Image models like Stable Diffusion made great progress recently. They are now able to generate high-quality, super-realistic images. Beyond prompting, methods to fine-tune those models on commodity hardware have improved.
This article is about using AI to create images and focuses on a tool called Stable Diffusion. It describes how Stable Diffusion works, how you can fine-tune it for your needs, and gives some helpful hints from my experiments on one of Schibsted’s many mascots - Otto.
How does Stable Diffusion work?
Diffusion Models in General
The general idea behind diffusion models is to generate novel images from random noise. Generating multiple versions of random noise, you can obtain multiple denoised images. This process is known as unconditional image generation.
In the training phase, you create noisy images by iteratively adding more noise. Then, you train a model to predict the noise based on the image and the timestep.
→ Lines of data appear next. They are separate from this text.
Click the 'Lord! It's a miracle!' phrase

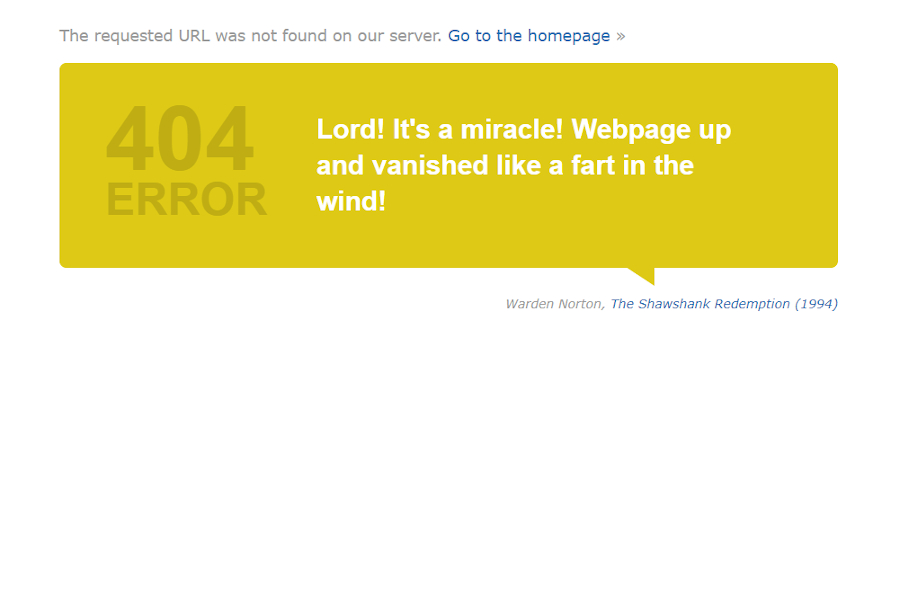(x=440, y=129)
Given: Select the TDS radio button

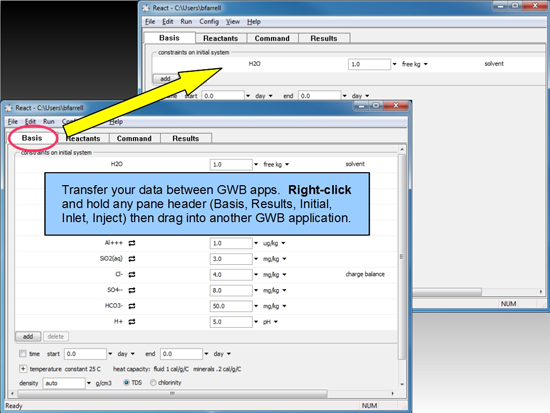Looking at the screenshot, I should tap(127, 382).
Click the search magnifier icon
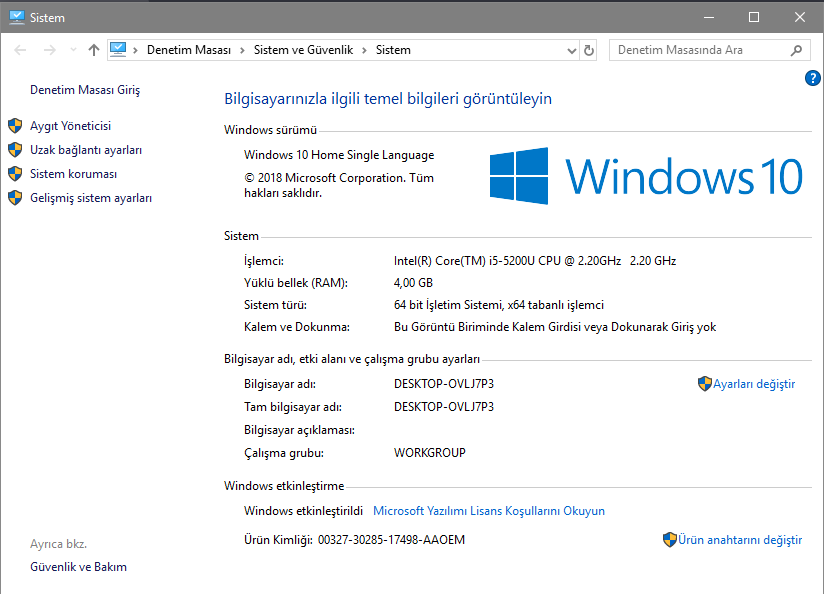Image resolution: width=824 pixels, height=594 pixels. tap(797, 50)
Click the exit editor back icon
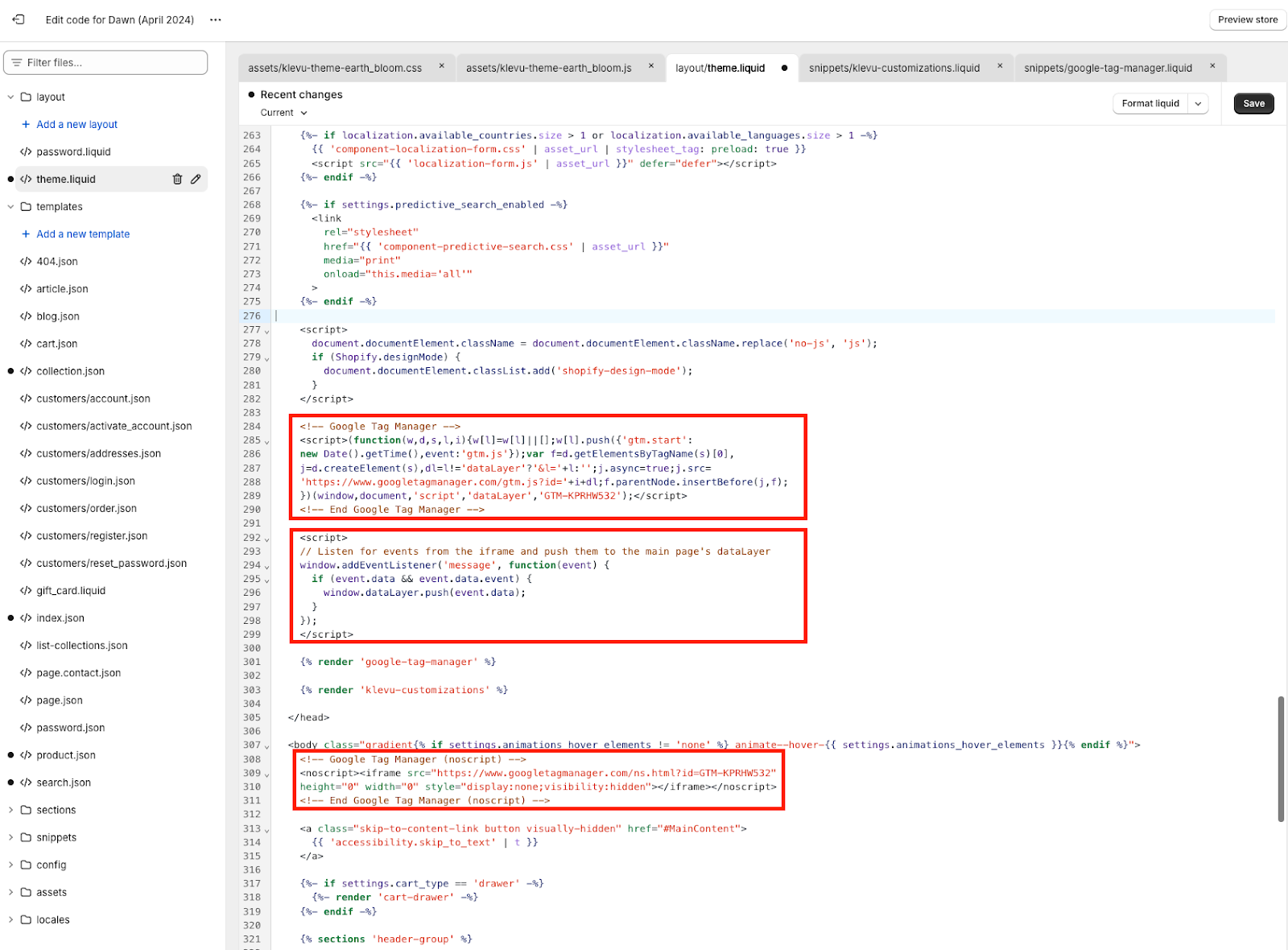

For example, the model can predict the noise at timestep 3 for an image of Schibsted’s Stockholm office. You can now use this model to create new images. Just generate some noise and remove it from the current image step-by-step - voilà a new image emerges. You might now wonder how to ask for a specific image, like a car or a cat. You can’t. We just learned that you only input noise and the model generates whatever.. Unconditional image generation creates random images of concepts it was trained on. To produce images from certain concepts, you need a conditional generation model like Stable Diffusion. [Paper]
Stable Diffusion
Stable Diffusion is one of the most popular image generation models and was originally released in August 2022. Its architecture is called the “latent diffusion model”. It works like this:
Input: You can input text and random noise. The latter is generated automatically, so an end-user doesn't need to care about that.
Compression: Both inputs are converted into embeddings. The noise is converted using a Variational Autoencoder (VAE). The idea of an Autoencoder is to create a compression of its input.
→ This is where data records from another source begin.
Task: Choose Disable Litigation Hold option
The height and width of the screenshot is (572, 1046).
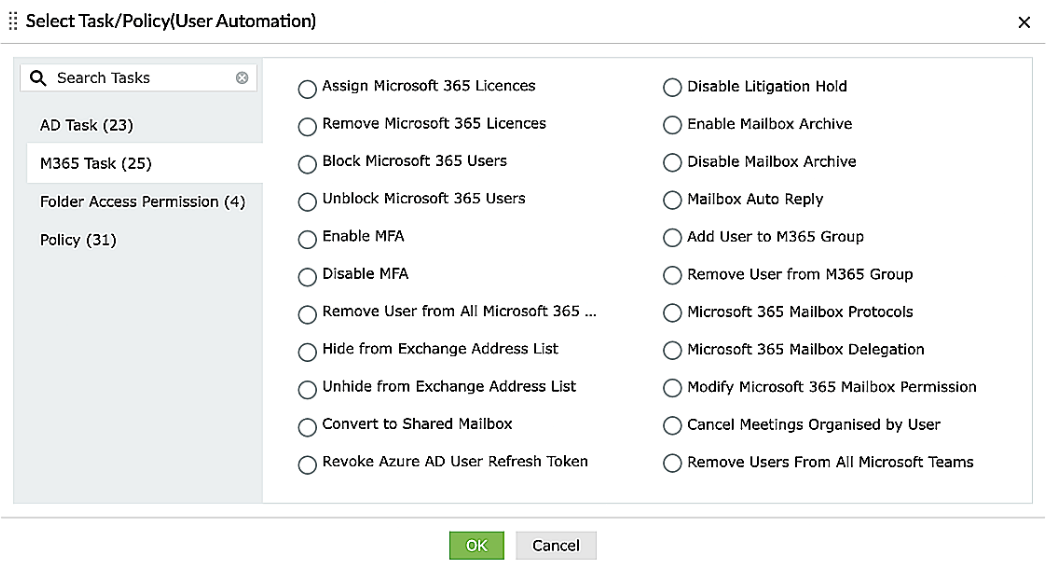Action: 672,89
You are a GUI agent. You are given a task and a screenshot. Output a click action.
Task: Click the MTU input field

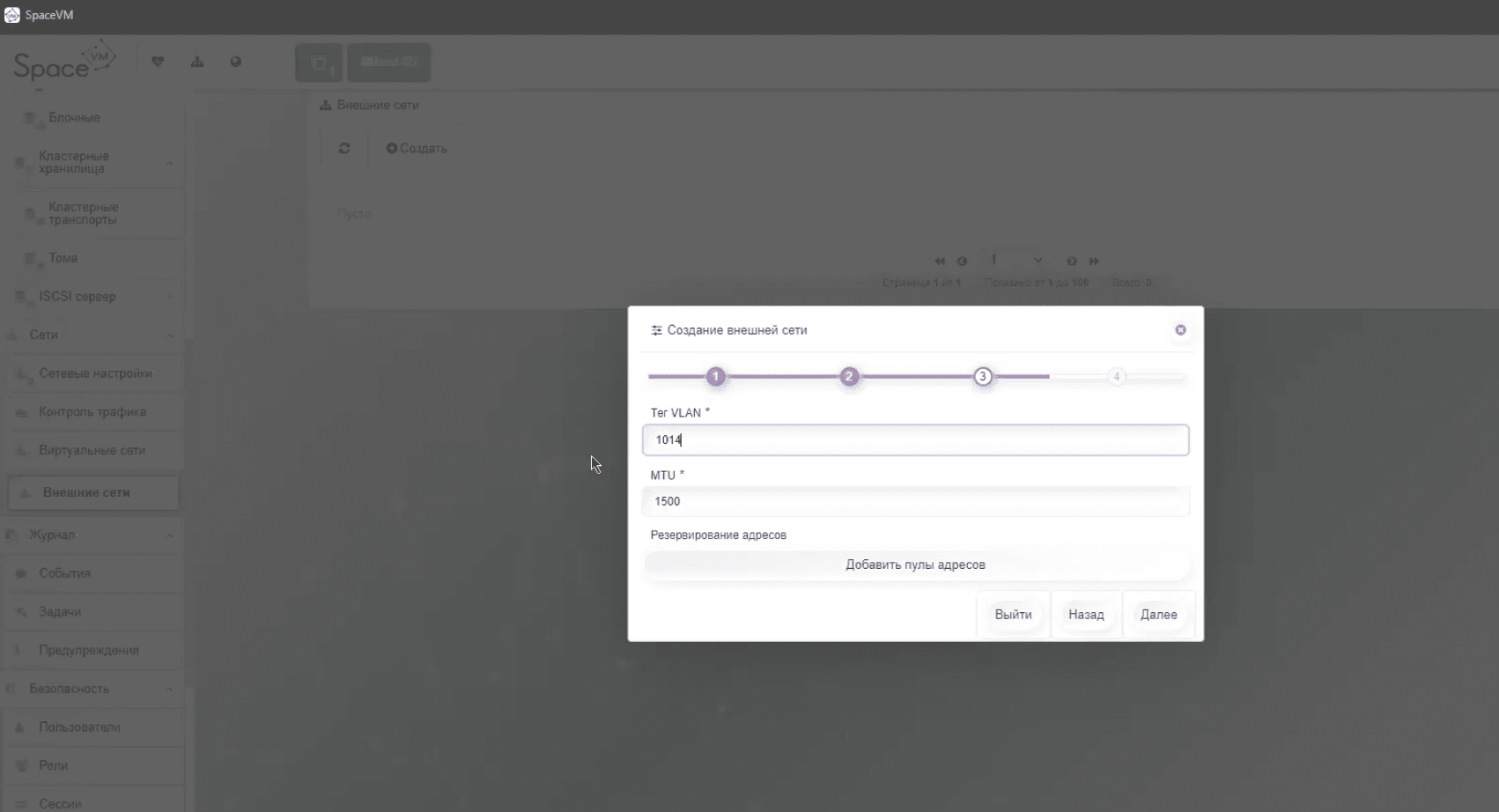pos(915,501)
In our example, the car image can be expressed as ~786k numerical values (height in pixel x width in pixel x 3 values for each colour). To compress that image, you use a neural network with two parts. An encoder reduces the number of values. A decoder recreates the same image from those intermediate representations (aka embeddings). These intermediate representations come in handy for Stable Diffusion. Instead of doing operations on 768k values, you can use the much smaller embeddings. The “variational” in VAE comes from adding a bit of controlled randomness between the encoder and decoder, but it does not matter here. To convert the text, Stable Diffusion uses a pre-trained CLIP encoder. It creates embeddings that capture the semantic information but in a lower dimensionality than the original data.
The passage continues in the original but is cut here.